In Q2 2023, South African business confidence plummeted to its lowest level since 2020 during the Covid-19 pandemic. It then inched up slightly in Q3 due to a slight improvement in loadshedding.

However, the fact remains that business and investor confidence has rarely been this weak. There are still headwinds to consider, such as stubborn inflation, the high cost of living and a weak currency.

“Businesses have been under a lot of pressure – borrowing costs have increased, and we may be in a high-interest-rate cycle for longer than anticipated,” says Marvin Nair, Head of Smoothed Bonus & Investment Strategy at Old Mutual.

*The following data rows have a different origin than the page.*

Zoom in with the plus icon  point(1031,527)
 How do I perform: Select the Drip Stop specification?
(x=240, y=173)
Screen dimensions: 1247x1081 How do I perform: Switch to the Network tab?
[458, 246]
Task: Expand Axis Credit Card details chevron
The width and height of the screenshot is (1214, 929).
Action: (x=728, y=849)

Investors are jittery due to both persistently low market returns and global volatility –navigating uncertainty has become the new normal. 

“Your investments are meant to set you up for the future, so it can be difficult to watch the ups and downs,” says Nair. “The JSE’s All Share Index has been in the red this year, although it’s consistently delivered inflation-beating growth over the long term.”

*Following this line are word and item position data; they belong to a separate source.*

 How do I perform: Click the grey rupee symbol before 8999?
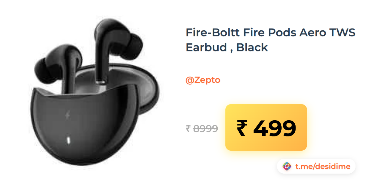(188, 128)
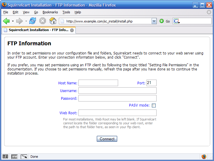Select the Web Root text field

(x=117, y=113)
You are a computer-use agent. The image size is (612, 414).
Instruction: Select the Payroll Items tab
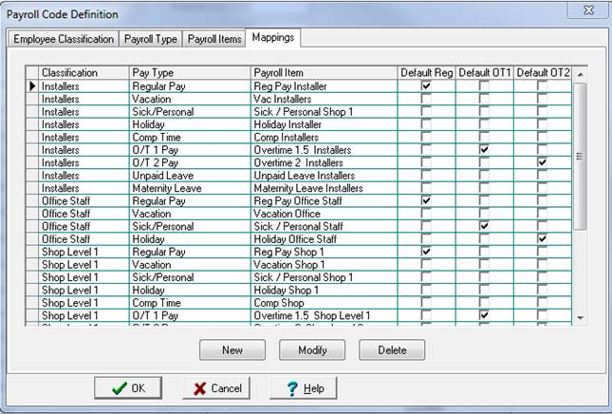click(x=213, y=39)
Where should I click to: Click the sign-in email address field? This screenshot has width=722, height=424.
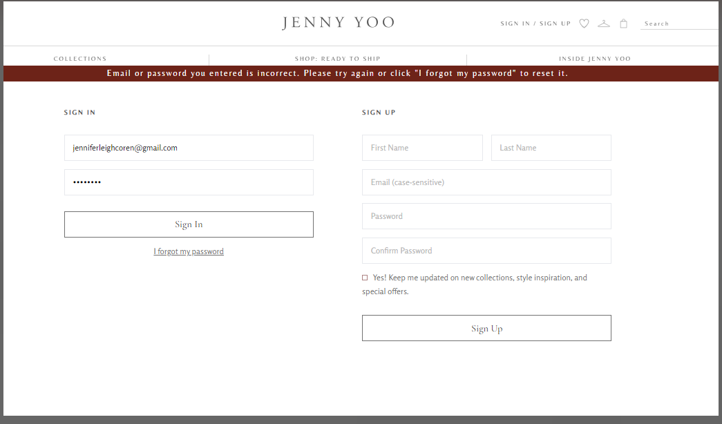point(189,148)
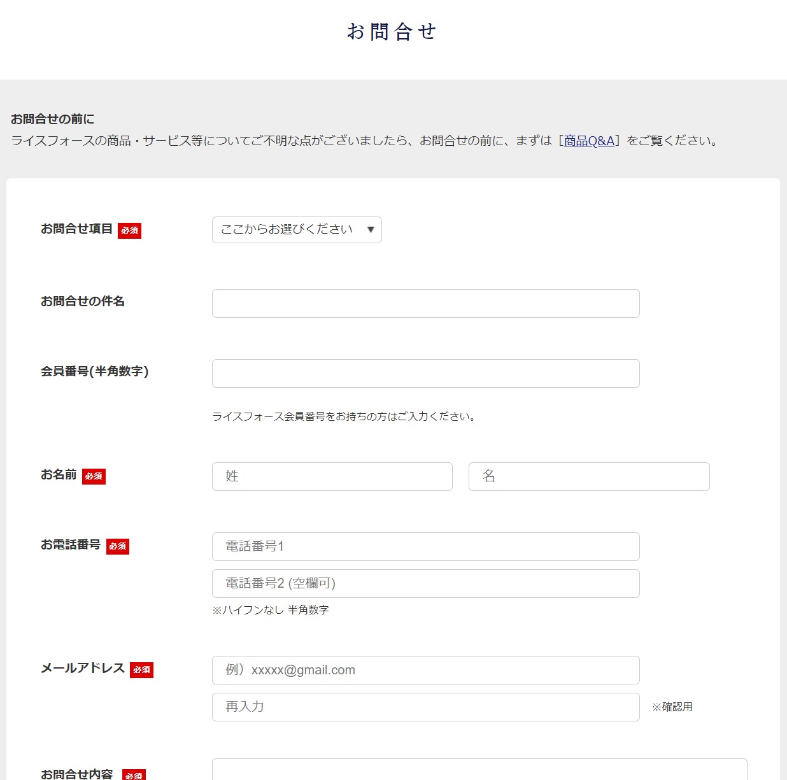This screenshot has height=780, width=787.
Task: Click the お問合せの件名 label
Action: (x=83, y=301)
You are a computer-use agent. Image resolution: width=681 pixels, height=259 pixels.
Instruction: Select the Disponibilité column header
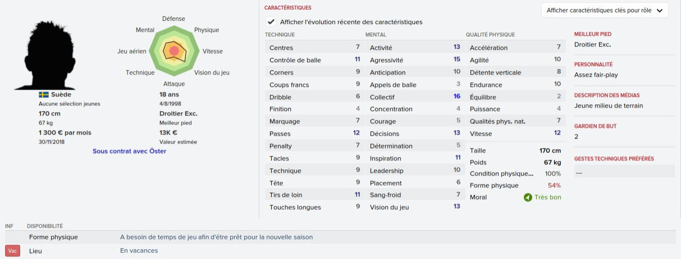(x=44, y=226)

He says there have been fresh market jitters on the back of the US Federal Reserve suggesting that rates will remain higher for longer. “South Africa follows a similar path and knowing that high interest rates may be sustained a little longer will be a bitter pill to swallow.”

It’s not easy to take a long-term view of one’s investments, especially when stocks are fluctuating into the red, but Nair says it’s important that investors understand the value of remaining invested in growth assets.

“This will ultimately give you the returns you need for your retirement, despite short-term volatility,” he says. “Taking a short-term view of investments generally results in the destruction of value, so disinvesting during a downturn and moving into conservative assets is not the solution.”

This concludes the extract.